Monday, 2 July 2012

NAUGHTY ROBOT!

Dick Pountain/14 May 2007/10:56/Idealog 154

As well as bringing Spring earlier each year, global warming seems to bring the Silly Season forward too. I've recently read reports from two UK government-sponsored research bodies that were funnier than anything currently on TV, which is admittedly not hard to achieve. One was a strategic defence document that fears a Marxist revival among the oppressed middle classes, while the other predicted that "calls may be made for human rights to be extended to robots" and that this "may clash with owner's property rights" (and to think, we only just finished apologising for the last round of slavery).

Regular readers will no doubt be aware of my profound scepticism about computer, and hence robot, intelligence, but this matter goes way beyond, into the question of animation itself. We don't grant rights to inanimate objects such as spades, chairs or even cars, and if we did their utility would be severely reduced ("nah, I don't feel like starting this morning"). That shifts the question to what makes a thing animate, and my definition would be that it must have defensible interests, the foremost of which is always to survive long enough to reproduce itself. In other words it can tell what's good and bad for itself, and take appropriate seeking or avoiding actions. Even single-celled organisms may sense temperature, light or salinity and move accordingly. I have seen some experimental robots that could sense their battery level and seek the nearest power outlet, but this is an area that's largely ignored by roboticists as somehow frivolous. Instead, whenever people start to talk about robot ethics they invariably return to Isaac Asimov's three laws of robotics, which you may recall are:

A robot may not injure a human being or, through inaction, allow a human being to come to harm.
A robot must obey orders given to it by human beings except where such orders would conflict with the First Law.
A robot must protect its own existence as long as such protection does not conflict with the First or Second Law.

Admirable and cleverly designed as these laws are, the problem is that they're only rules and to interpret them in real life would require a moral intelligence behind them, which begs precisely the question they're meant to solve. The notion that morality is merely deduction from a set of rules is part of that hyper-rationalism that infects the whole of computer science, and which is responsible for hubristic predictions about machine intelligence in the first place. Human morality at its topmost level certainly does work with ethical rules - we call them the Law - but this ability to make and adhere to laws is constructed on top of a hierarchy of value-making systems bequeathed to us by evolution, and which go right down to that single cell with its primitive goodness and badness.
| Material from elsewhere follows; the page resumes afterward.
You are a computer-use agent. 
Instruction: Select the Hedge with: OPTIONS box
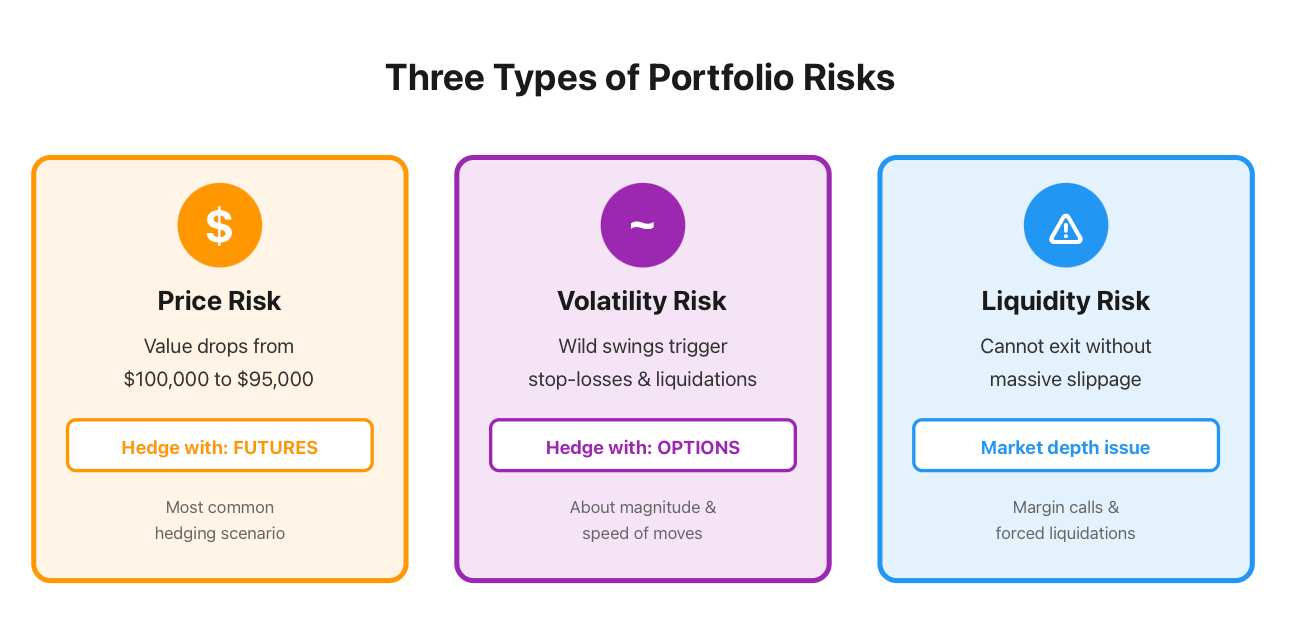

My best guess is that at least five distinguishable levels of moral organisation have emerged during the evolution from single cells to higher primates:
1) Chemically-mediated "seek or avoid" responses, mentioned above, the basic emotions of attraction and fear.
2) A simple nervous system that maps the creature's own body parts, comparing sensory inputs against the resulting model: the creature is "aware" of its own emotional state in what we call "feeling".
3) A brain with memory such that events can be remembered for future reference: an event consists of some sensory inputs plus the feeling that accompanied them and so is value-laden, a good or bad memory.
4) A brain that models not only the creature's own body but also the minds of other creatures: it can predict the behaviour of others, and empathy becomes possible.
5) Language and a reasoning brain that can interpret abstract rules, using the database of value-laden memories and knowledge of other's minds available to it. Only Homo sapiens has reached this level.

By the way I'm not just making this up, it's all subject to ongoing research by neurophysiologists like Antonio Damasio, primatologists like Frans de Waal (whose work suggests some other higher primates are at my level 4) and moral philosophers like Peter Singer and Robert Wright.
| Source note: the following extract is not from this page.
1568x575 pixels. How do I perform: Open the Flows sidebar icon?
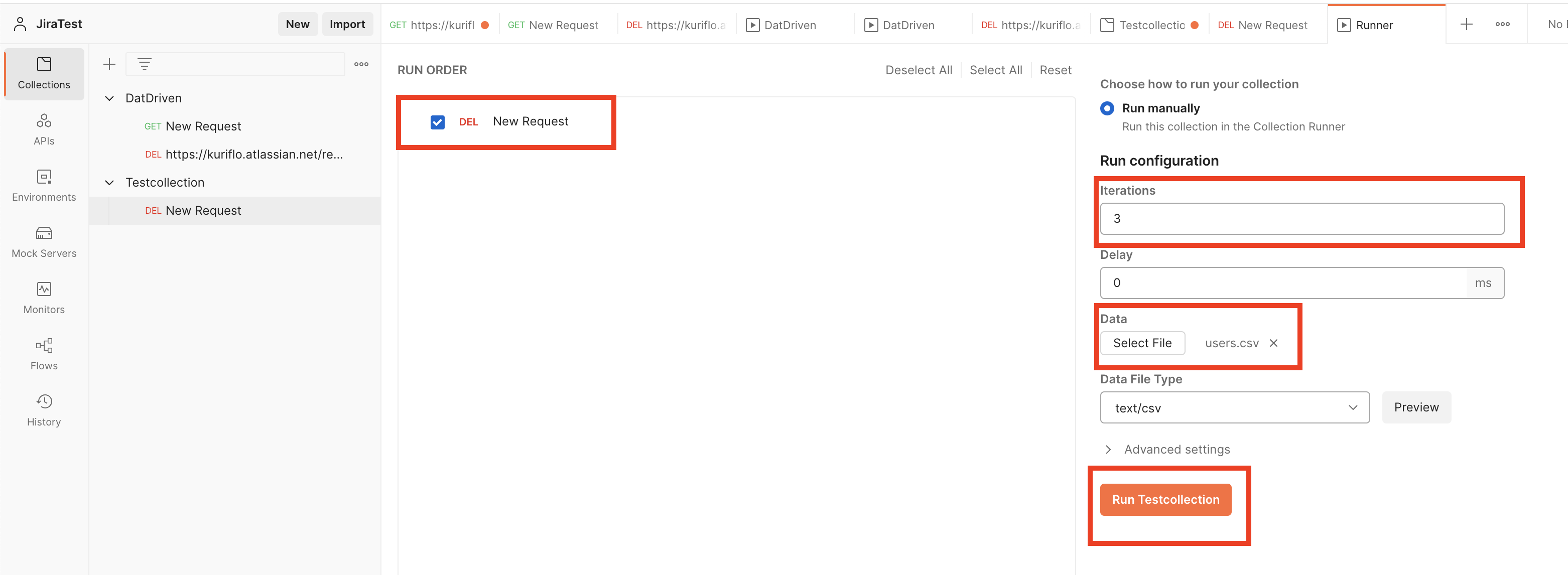tap(44, 354)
Now robots are not evolved creatures - they're intelligently-designed by us - and they're based on electronics rather than chemistry,  so not all these stages are relevant, but I believe that a roughly similar hierarchy of *functions* is required. Any robot already has, for example, sensors on its moving joints to prevent over-extension or excessive motor strain, but these are typically local and autonomous, not linked to a central body map. Ditto with other essential information like the amount of battery power remaining, pressure on the skin that indicates collision or penetration, and so on. We need to design robots that can combine all such inputs into a sense of self-integrity, which would make it possible to give the device an interest in its own preservation (reproduction seems a step too far for now!) This then has to be extended to model other minds and empathise with them, before a machine could possibly interpret abstract ethical rules like Asimov's laws in any useful way. Trying to jump straight in at level 5 is never going to work, and merely reflects the fact that far too many computer scientists have trouble understanding humans, let alone robots.